-------- Passage shown --------

The Polk County Board of Supervisors, in an effort to stave off hundreds of evictions, is expected on Tuesday to approve allocating up to $800,000 to the Polk County Housing Trust Fund to pay the back rent of people on the verge of being forced out of their homes. 

“We’re talking about working people that, through no fault of their own, have been affected financially by COVID, and we’re doing all we can to make sure that we keep a roof over their heads,” said Matt McCoy, Polk County supervisors chairperson. 

Two weeks ago, there were 169 eviction cases filed in Polk County’s Small Claims Court; last week, 208 cases were filed, said Nick Smithberg, Iowa Legal Aid’s executive director. Statewide last week, 520 eviction cases were filed. 

Smithberg estimated the state is experiencing a 40% increase in eviction cases compared with a year ago.

In March, Gov. Kim Reynolds issued a public health emergency declaration that included pausing most evictions for nonpayment of rent. That order expired in late May. A month later, there was an uptick in eviction filings in courthouses across Iowa, said advocates working with people facing evictions.

On July 24, a federal moratorium expired that protected renters who live in buildings with some form of government backing from eviction. Landlords of those buildings are required to give renters 30 days’ notice before filing an eviction complaint in court. 

The end of July also brought an end to the extra federal unemployment benefits that some advocates believe helped many people pay their rent.

“It’s really been a perfect storm of supplemental unemployment benefits coming to an end and the state and federal moratoriums on evictions expiring,” Smithberg said. “It’s been in the pipeline for some time; now the numbers are just exploding.”

--------

**What you will do**
1. Answer these questions from the article on Polk County evictions:
(a) Up to how much money is the Board of Supervisors expected to allocate to the Polk County Housing Trust Fund?
(b) How many eviction cases were filed statewide last week?
(c) On what date did the federal moratorium protecting renters in government-backed buildings expire?
2. Name every person mentioned by name in the article on Polk County evictions.
3. Reproduce the part of the eviction article starting at "In March, Gov." and ending at "people facing evictions.".
The records have no connection to the article above.

-------- Data for review --------

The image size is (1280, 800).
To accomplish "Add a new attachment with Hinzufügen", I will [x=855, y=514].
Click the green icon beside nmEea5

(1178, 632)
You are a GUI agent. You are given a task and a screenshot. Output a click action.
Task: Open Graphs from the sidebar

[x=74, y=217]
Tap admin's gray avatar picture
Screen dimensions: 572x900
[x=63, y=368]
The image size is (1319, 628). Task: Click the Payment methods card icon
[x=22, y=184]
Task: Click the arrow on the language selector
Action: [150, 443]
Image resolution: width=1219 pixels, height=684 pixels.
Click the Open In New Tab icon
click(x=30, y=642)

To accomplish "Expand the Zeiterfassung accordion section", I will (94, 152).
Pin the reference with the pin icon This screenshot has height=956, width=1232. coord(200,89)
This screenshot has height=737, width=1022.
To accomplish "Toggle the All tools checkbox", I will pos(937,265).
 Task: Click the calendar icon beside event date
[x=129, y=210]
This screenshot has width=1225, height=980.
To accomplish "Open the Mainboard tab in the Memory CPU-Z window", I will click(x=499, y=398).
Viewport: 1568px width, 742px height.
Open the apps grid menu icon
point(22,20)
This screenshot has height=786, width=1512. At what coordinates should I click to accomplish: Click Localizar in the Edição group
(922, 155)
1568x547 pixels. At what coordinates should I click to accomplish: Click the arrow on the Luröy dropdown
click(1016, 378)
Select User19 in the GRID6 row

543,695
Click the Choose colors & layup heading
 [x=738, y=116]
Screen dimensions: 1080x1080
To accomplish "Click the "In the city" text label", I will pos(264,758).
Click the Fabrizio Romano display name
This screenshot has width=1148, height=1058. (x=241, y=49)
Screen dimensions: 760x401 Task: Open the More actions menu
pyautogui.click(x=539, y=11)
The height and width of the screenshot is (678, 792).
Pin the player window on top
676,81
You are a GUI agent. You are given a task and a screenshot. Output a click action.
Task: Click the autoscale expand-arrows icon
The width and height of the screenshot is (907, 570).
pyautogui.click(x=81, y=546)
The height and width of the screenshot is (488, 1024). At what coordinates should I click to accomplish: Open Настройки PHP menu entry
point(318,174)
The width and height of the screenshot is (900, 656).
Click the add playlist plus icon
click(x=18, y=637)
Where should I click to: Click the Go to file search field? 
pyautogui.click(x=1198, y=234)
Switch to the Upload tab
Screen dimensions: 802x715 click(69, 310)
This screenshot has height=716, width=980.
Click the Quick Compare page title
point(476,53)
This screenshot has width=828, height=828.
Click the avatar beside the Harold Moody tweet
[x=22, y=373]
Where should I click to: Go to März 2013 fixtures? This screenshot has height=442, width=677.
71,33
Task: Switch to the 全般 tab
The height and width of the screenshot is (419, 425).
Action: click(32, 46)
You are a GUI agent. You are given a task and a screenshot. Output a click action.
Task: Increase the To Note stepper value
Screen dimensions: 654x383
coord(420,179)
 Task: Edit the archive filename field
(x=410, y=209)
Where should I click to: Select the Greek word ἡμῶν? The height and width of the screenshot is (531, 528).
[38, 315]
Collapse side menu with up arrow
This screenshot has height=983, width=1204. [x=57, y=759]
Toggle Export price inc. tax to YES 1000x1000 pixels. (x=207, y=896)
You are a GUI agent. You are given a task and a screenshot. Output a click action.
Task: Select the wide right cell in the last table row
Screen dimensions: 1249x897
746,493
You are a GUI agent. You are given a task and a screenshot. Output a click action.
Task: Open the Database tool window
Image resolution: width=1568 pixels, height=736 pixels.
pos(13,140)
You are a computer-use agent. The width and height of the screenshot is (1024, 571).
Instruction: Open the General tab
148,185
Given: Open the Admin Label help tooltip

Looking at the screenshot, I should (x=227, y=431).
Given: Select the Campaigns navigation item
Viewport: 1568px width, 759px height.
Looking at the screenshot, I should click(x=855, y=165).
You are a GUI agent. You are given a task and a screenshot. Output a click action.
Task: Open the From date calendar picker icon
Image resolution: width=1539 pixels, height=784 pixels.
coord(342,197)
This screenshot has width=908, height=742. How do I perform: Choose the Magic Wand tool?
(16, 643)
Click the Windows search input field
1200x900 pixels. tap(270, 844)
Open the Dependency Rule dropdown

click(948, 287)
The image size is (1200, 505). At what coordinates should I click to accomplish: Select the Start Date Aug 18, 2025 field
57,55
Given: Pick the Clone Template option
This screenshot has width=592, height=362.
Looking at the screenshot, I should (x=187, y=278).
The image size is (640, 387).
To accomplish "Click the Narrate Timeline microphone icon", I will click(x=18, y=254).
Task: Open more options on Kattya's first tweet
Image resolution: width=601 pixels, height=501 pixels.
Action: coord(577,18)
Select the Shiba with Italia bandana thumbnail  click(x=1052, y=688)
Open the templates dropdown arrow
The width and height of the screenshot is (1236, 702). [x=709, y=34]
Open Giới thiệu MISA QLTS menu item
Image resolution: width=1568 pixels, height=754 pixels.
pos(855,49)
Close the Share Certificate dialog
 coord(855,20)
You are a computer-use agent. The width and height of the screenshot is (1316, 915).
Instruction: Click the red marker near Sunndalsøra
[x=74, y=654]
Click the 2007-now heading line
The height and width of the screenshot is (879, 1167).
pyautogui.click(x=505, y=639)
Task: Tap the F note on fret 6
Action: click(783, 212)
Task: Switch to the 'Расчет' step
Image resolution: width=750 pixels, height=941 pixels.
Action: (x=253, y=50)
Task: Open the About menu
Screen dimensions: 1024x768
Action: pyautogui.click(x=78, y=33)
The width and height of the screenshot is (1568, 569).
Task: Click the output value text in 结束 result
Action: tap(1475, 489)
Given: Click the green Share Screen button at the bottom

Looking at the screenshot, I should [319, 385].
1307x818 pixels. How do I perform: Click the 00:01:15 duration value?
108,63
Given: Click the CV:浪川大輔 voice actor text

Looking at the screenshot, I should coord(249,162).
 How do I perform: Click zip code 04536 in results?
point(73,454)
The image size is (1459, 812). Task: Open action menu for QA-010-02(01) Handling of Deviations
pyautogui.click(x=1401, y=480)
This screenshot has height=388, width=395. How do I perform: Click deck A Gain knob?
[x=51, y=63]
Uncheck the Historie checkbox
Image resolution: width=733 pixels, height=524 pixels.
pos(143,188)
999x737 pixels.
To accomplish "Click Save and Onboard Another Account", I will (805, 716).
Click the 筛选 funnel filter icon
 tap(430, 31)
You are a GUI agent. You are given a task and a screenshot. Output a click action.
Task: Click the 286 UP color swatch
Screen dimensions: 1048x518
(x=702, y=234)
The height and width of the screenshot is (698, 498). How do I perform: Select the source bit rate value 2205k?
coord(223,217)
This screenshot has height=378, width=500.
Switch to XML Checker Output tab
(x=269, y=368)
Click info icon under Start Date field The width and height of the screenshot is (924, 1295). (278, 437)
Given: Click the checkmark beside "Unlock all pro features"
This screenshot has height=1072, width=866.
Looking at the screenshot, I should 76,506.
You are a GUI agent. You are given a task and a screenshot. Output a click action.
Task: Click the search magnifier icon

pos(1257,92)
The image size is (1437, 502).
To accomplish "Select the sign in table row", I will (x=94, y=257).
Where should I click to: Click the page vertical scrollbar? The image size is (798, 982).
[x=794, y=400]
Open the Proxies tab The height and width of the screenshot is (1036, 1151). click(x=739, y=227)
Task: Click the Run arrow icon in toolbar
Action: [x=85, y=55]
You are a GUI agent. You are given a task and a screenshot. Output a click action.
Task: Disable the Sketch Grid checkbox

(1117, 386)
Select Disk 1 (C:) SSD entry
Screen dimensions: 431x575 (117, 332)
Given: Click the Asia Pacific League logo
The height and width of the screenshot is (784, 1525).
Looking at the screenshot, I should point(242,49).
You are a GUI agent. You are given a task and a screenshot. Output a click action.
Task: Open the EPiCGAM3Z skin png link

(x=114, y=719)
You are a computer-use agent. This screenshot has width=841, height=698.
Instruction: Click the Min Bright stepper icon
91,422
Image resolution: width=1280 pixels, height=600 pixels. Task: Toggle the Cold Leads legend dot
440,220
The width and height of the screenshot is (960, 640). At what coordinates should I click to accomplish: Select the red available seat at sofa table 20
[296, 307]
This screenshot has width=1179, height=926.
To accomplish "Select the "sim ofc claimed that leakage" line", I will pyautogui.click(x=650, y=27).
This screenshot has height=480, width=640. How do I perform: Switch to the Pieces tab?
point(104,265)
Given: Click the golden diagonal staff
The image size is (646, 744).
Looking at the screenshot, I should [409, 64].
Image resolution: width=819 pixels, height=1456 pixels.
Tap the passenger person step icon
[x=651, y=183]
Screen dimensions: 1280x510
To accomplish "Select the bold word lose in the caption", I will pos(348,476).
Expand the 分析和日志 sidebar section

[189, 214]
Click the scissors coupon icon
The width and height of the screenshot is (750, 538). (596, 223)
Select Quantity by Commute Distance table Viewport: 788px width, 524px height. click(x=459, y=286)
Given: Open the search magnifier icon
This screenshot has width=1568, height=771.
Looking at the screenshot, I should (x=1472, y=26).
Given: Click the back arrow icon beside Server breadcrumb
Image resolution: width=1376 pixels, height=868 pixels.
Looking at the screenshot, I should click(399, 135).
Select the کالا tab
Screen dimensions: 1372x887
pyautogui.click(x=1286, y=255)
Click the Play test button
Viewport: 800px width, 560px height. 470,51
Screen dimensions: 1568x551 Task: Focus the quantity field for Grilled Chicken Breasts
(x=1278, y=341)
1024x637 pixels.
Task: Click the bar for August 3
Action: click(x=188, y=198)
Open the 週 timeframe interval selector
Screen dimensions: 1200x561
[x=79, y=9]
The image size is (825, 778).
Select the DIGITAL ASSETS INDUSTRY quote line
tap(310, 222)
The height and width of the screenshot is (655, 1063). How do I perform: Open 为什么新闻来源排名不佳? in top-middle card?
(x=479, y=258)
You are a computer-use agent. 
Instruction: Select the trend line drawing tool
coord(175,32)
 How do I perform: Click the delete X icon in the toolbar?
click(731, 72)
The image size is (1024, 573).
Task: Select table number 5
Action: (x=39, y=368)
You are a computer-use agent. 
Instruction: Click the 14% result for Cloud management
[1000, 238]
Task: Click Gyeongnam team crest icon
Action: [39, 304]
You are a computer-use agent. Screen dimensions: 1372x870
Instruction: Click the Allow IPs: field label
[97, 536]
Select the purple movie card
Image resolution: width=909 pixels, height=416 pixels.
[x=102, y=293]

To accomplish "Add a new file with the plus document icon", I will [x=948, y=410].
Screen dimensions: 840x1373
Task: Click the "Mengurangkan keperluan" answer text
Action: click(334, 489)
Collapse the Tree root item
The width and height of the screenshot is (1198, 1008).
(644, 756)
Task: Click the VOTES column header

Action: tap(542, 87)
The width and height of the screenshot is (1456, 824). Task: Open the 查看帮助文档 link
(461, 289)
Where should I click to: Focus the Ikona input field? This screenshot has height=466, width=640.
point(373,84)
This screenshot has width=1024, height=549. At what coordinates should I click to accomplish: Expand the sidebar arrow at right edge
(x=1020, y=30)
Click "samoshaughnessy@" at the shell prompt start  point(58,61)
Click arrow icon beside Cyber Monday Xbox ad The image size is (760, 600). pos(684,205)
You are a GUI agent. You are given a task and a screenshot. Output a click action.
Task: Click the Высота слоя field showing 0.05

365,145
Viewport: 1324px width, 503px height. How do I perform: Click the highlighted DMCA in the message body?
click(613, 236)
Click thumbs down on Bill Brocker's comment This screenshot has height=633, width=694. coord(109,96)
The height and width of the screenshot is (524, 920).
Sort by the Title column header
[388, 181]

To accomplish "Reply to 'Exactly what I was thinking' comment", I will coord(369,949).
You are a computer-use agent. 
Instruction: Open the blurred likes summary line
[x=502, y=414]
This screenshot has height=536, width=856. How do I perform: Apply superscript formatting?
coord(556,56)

--------

**Responses in order**
1.
(a) Up to $800,000
(b) 520
(c) July 24

2. Matt McCoy, Nick Smithberg, Kim Reynolds

3.
In March, Gov. Kim Reynolds issued a public health emergency declaration that included pausing most evictions for nonpayment of rent. That order expired in late May. A month later, there was an uptick in eviction filings in courthouses across Iowa, said advocates working with people facing evictions.